Action item: All of the entries must be duplicated exactly.

Data provided:
━━━
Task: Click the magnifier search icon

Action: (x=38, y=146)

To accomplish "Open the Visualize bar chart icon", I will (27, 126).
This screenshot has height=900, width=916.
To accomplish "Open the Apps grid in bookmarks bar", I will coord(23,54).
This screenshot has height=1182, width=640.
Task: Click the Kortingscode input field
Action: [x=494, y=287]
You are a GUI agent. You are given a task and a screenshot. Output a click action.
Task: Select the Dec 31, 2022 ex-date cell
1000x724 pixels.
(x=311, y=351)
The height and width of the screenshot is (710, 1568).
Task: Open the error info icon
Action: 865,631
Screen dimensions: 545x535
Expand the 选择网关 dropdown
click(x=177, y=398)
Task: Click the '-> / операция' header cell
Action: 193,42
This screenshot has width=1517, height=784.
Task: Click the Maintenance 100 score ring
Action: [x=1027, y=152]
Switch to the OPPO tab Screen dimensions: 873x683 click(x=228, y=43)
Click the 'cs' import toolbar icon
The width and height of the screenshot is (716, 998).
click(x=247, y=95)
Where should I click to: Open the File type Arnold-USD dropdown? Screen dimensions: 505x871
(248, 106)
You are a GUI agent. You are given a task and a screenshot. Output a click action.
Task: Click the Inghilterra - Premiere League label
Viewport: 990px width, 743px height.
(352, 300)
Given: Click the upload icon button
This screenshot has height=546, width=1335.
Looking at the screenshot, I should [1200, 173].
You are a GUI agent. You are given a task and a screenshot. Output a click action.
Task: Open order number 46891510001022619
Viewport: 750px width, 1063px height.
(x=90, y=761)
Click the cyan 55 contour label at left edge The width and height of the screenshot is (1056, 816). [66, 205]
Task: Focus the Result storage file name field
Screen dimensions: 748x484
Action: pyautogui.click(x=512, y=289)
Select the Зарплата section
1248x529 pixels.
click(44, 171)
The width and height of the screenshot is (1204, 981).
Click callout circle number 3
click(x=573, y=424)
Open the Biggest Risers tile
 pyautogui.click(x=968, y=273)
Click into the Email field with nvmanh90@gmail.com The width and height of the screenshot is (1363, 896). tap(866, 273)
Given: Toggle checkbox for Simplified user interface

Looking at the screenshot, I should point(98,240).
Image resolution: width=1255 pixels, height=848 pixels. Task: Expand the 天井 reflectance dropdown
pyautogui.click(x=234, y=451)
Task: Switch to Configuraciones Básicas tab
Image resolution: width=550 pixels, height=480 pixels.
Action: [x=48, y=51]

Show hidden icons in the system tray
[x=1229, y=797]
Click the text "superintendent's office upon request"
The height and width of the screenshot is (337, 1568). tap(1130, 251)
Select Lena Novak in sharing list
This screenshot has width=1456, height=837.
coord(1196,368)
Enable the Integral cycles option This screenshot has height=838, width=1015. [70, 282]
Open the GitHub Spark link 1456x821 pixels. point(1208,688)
━━━
Task solution:
Task: Click the magnifier search icon

Action: (x=38, y=146)

To accomplish "Open the Visualize bar chart icon", I will (27, 126).
This screenshot has height=900, width=916.
To accomplish "Open the Apps grid in bookmarks bar", I will coord(23,54).
This screenshot has height=1182, width=640.
Task: Click the Kortingscode input field
Action: [x=494, y=287]
You are a GUI agent. You are given a task and a screenshot. Output a click action.
Task: Select the Dec 31, 2022 ex-date cell
1000x724 pixels.
(x=311, y=351)
The height and width of the screenshot is (710, 1568).
Task: Open the error info icon
Action: 865,631
Screen dimensions: 545x535
Expand the 选择网关 dropdown
click(x=177, y=398)
Task: Click the '-> / операция' header cell
Action: 193,42
This screenshot has width=1517, height=784.
Task: Click the Maintenance 100 score ring
Action: [x=1027, y=152]
Switch to the OPPO tab Screen dimensions: 873x683 click(x=228, y=43)
Click the 'cs' import toolbar icon
The width and height of the screenshot is (716, 998).
click(x=247, y=95)
Where should I click to: Open the File type Arnold-USD dropdown? Screen dimensions: 505x871
(248, 106)
You are a GUI agent. You are given a task and a screenshot. Output a click action.
Task: Click the Inghilterra - Premiere League label
Viewport: 990px width, 743px height.
(352, 300)
Given: Click the upload icon button
This screenshot has height=546, width=1335.
Looking at the screenshot, I should [1200, 173].
You are a GUI agent. You are given a task and a screenshot. Output a click action.
Task: Open order number 46891510001022619
Viewport: 750px width, 1063px height.
(x=90, y=761)
Click the cyan 55 contour label at left edge The width and height of the screenshot is (1056, 816). [66, 205]
Task: Focus the Result storage file name field
Screen dimensions: 748x484
Action: pyautogui.click(x=512, y=289)
Select the Зарплата section
1248x529 pixels.
click(44, 171)
The width and height of the screenshot is (1204, 981).
Click callout circle number 3
click(x=573, y=424)
Open the Biggest Risers tile
 pyautogui.click(x=968, y=273)
Click into the Email field with nvmanh90@gmail.com The width and height of the screenshot is (1363, 896). tap(866, 273)
Given: Toggle checkbox for Simplified user interface

Looking at the screenshot, I should point(98,240).
Image resolution: width=1255 pixels, height=848 pixels. Task: Expand the 天井 reflectance dropdown
pyautogui.click(x=234, y=451)
Task: Switch to Configuraciones Básicas tab
Image resolution: width=550 pixels, height=480 pixels.
Action: [x=48, y=51]

Show hidden icons in the system tray
[x=1229, y=797]
Click the text "superintendent's office upon request"
The height and width of the screenshot is (337, 1568). tap(1130, 251)
Select Lena Novak in sharing list
This screenshot has width=1456, height=837.
coord(1196,368)
Enable the Integral cycles option This screenshot has height=838, width=1015. [70, 282]
Open the GitHub Spark link 1456x821 pixels. point(1208,688)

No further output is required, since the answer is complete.